Depois de longos meses falando para o meu povo, silenciosamente, por meio de um simples e inofensivo
blog, pude ver alguns dos meus conterrâneos se indignarem. Alguns desses, meus alunos ou ex-alunos, estão
provando que jovens e adultos, independente da sua condição social ou econômica, são homens dignos e corajosos
para mudar o caos em que vivemos. Sim, Tadeu, nós cansamos!!! Assim como nossos irmãos lá no Egito. Se eu
fosse você, ligava para o Mubarak e perguntava para ele a “receita” para ficar três décadas no poder, já que o seu
poder pessoal tem prazo de validade apenas para 2012.
O futuro nos apresentará alguns dos efeitos práticos dessas manifestações sociais que se organizaram
na minha cidade, assim como esse mesmo futuro apontará os caminhos do Egito. Entretanto, mesmo diante de
um futuro que ainda nos espera, uma coisa é certa: já somos vitoriosos. Já vencemos, pois mostramos que alguns
podem iniciar algo grandioso para muitos, beneficiando todo um povo. E isso, essa verdade, ninguém pode retirar
daqueles que saíram das suas casas nesses últimos dias para mostrar que estamos vivos e somos humanos, e que,
em última instância, queremos apenas respeito.

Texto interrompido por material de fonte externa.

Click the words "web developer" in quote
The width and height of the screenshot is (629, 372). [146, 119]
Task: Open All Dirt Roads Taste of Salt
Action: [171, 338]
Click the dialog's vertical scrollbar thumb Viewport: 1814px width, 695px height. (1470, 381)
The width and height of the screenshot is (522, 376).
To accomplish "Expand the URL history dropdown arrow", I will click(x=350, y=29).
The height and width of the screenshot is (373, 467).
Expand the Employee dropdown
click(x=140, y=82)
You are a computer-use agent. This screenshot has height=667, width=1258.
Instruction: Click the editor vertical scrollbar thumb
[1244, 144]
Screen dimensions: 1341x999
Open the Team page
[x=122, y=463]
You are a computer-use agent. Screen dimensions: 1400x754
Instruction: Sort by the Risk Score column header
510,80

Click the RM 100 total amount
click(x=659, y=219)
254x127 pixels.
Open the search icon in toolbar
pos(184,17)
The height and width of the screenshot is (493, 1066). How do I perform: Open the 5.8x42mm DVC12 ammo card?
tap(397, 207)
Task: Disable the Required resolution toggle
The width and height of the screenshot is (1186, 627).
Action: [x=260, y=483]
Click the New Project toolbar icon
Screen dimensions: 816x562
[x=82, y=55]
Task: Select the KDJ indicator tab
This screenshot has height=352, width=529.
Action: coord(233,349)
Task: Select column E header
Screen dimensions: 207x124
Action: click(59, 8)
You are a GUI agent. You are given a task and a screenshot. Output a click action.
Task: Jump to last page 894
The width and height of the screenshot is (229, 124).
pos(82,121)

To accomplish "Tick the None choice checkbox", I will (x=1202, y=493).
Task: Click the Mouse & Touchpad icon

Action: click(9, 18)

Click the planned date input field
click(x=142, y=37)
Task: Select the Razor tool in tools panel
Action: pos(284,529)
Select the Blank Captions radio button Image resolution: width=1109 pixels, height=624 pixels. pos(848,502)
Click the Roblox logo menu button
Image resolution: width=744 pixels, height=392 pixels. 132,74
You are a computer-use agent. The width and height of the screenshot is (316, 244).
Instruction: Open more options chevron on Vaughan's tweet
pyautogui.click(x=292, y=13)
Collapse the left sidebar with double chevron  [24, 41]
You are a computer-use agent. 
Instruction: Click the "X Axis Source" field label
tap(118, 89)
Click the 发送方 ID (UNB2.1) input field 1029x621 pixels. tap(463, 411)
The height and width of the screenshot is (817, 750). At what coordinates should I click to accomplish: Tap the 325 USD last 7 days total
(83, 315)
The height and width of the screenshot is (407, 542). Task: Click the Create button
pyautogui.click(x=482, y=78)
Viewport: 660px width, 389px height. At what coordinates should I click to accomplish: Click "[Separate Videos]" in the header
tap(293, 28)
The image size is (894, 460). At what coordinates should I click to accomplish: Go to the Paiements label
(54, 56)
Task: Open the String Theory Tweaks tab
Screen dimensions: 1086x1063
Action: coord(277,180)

“A gente quer inteiro, e não pela metade.” Titãs.



Alysson Luiz Freitas de Jesus é professor do Departamento de História da Unimontes e da Rede Privada de
Ensino em Montes Claros – MG.
Doutorando em História Social pela Universidade de São Paulo – USP, publicou o livro “No sertão das Minas”,
discutindo a sociedade escravista e política do Norte de Minas no século XIX.
Recentemente, publicou o livro “1808-2009: Interseções”, pela Editora Annablume – SP, onde analisa eventos
da atual história política e social brasileira sob a ótica do humor e da análise crítica e engajada dos fatos.